Tess of the d’Urbervilles is Thomas Hardy’s magnum opus. It was first published in 1891 as a censored serial in the British newspaper The Graphic. In 1892, the book was published. It garnered both positive and unfavorable reviews upon publishing. Specifically, because it reflects sexual morality.
It tells the narrative of Tess, a young woman who is tied to a noble bloodline despite her family’s ignorance. The novel centers on Tess’s life and depicts Victorian England’s sexual ideals during the Great Depression of the 1870s. Tess of the d’Urbervilles is often regarded as Thomas Hardy’s magnum opus.

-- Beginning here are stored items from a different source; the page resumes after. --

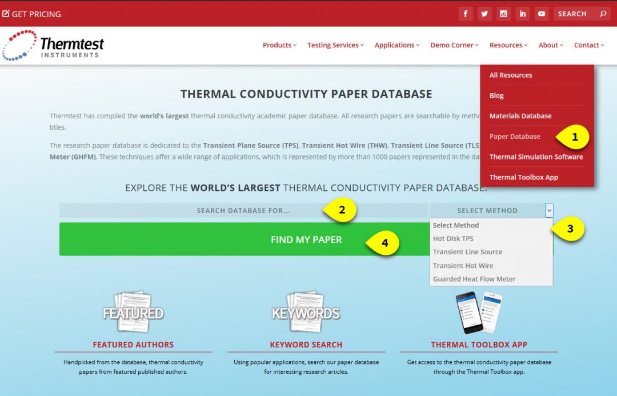Click the search magnifier icon
The width and height of the screenshot is (617, 396).
coord(603,13)
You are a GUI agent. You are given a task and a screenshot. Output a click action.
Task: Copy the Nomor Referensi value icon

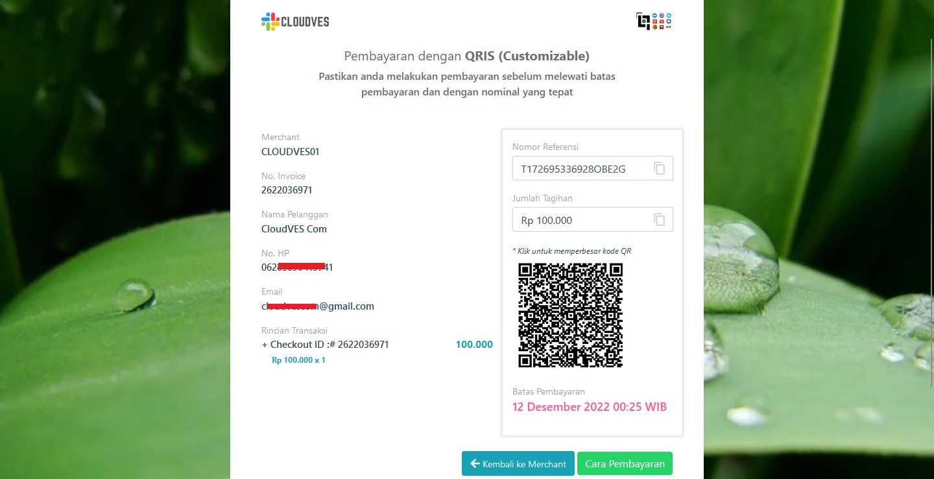[659, 169]
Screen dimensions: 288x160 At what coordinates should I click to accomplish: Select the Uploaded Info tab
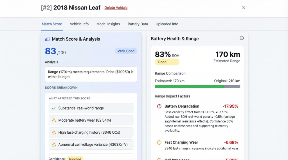click(x=167, y=24)
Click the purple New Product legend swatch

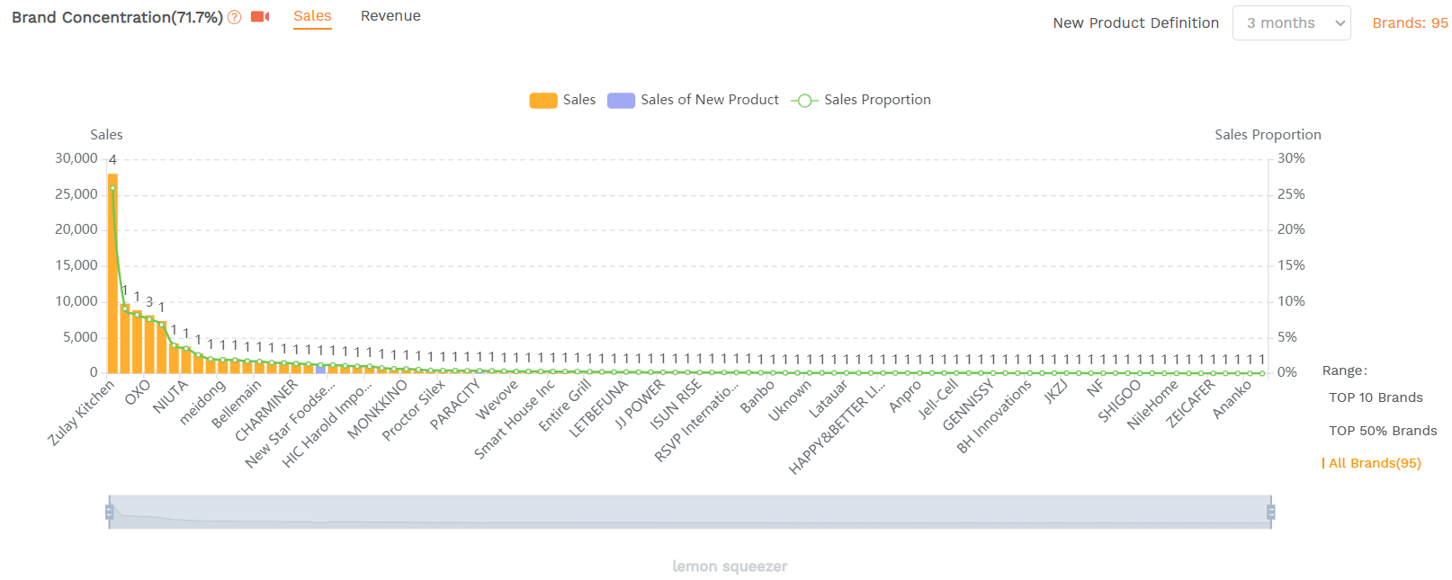[x=621, y=101]
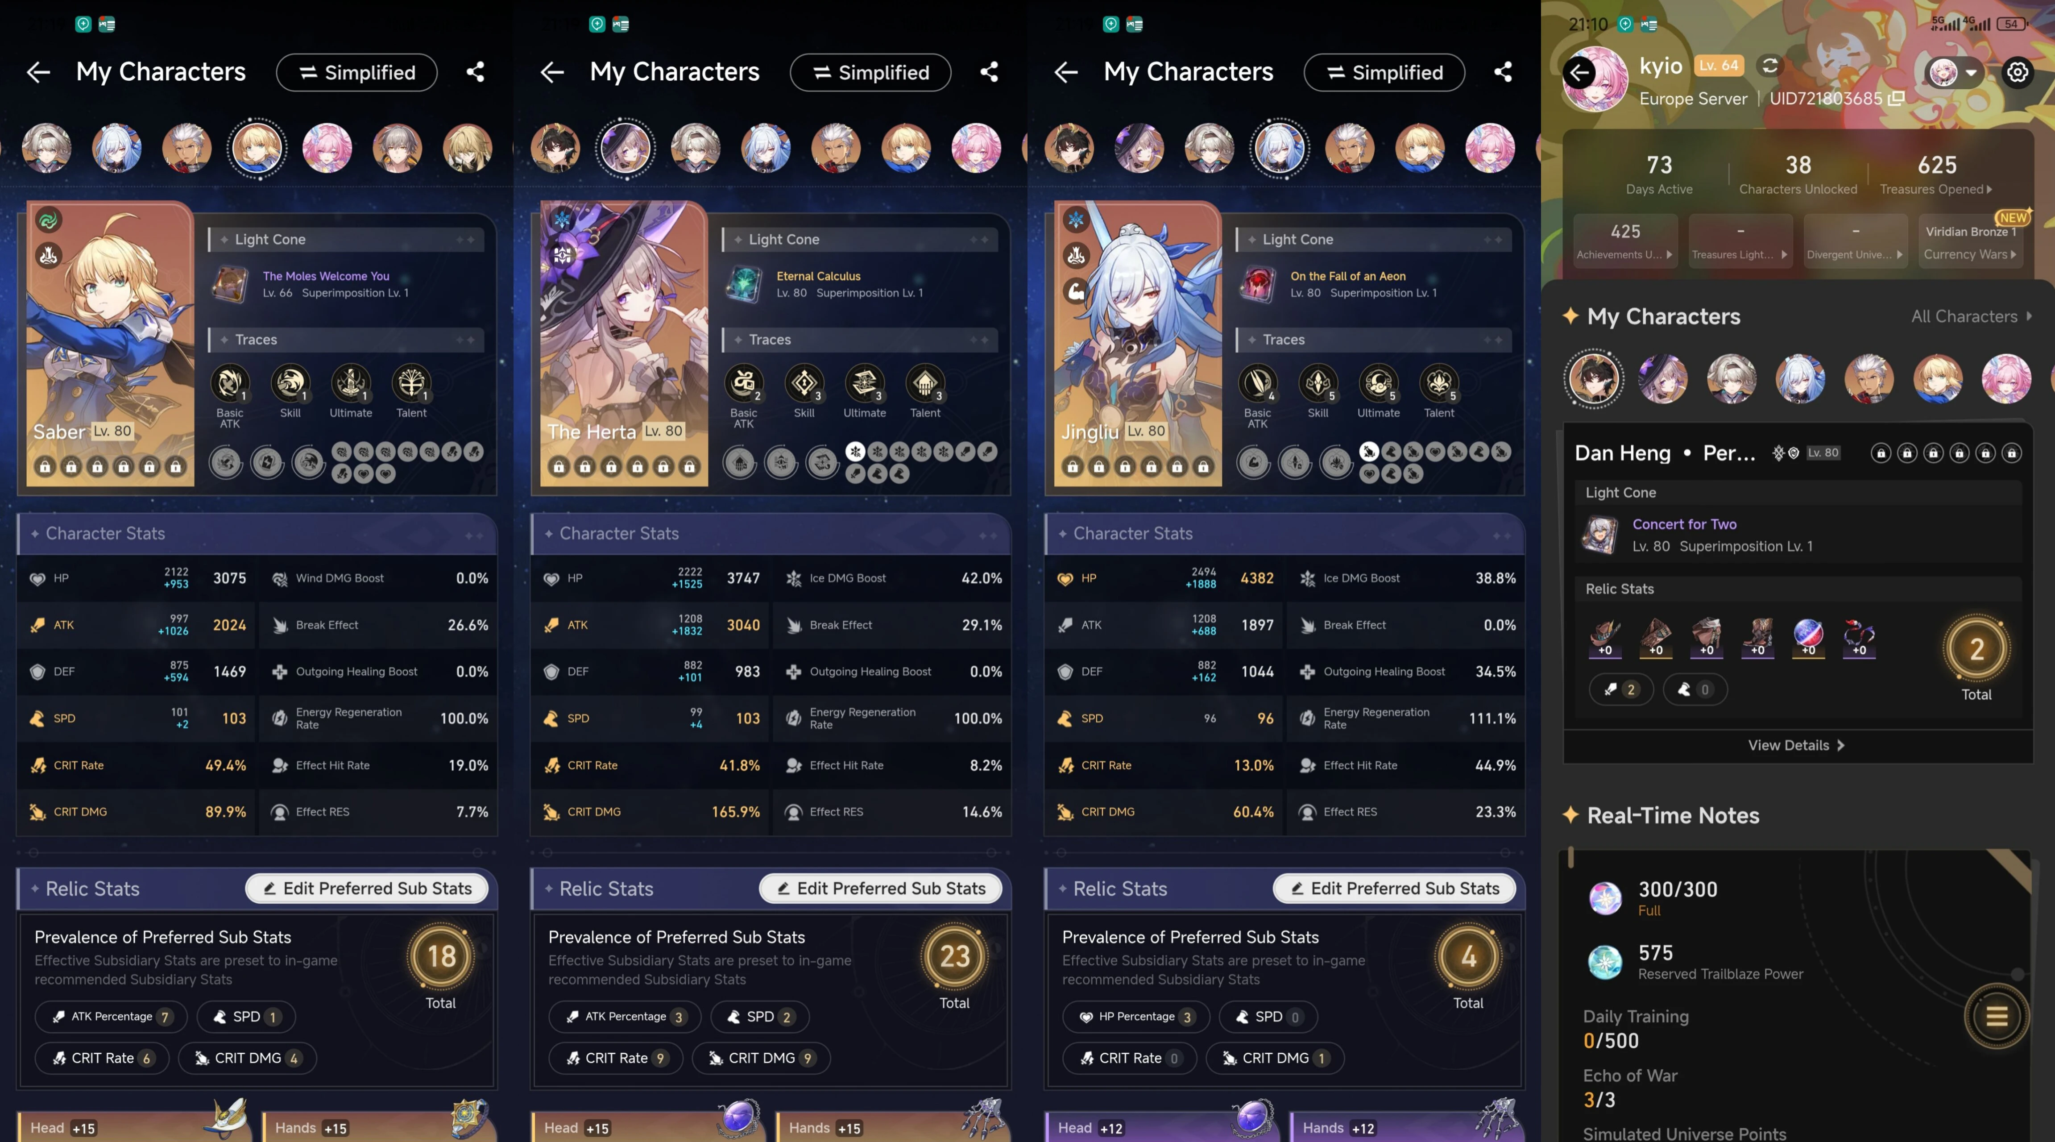2055x1142 pixels.
Task: Tap the refresh icon beside Lv. 64
Action: tap(1769, 65)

Tess is the eldest daughter of John and Joan Durbeyfield, who are both uneducated peasants. However, John is informed that Durbeyfield is a corruption of the surname d’Urbervilles, which is the surname of a noble Normal family. They attend a village May Dance on the same day. On the drive back, John becomes inebriated, and Tess assumes control. She collides with it and injures the horse. As a result, she decides to work as a maid and get another horse, and the story continues. The novel has been adapted into numerous stage productions, feature films, and television shows. It is often regarded as Thomas Hardy’s finest work.
Author Thomas Hardy
Thomas Hardy was an English novelist and poet during the Victorian era. He was influenced by George Elliot, William Wordsworth, and Charles Dickens and consequently condemned the Victorian era, focusing mostly on rural society’s collapse.
Tess of the d’Urbervilles Features
- It reflects late Victorian England’s sexual morals.
- The literary masterpiece of Thomas Hardy.
- A really engaging storyline set in Thomas Hardy’s Wessex County.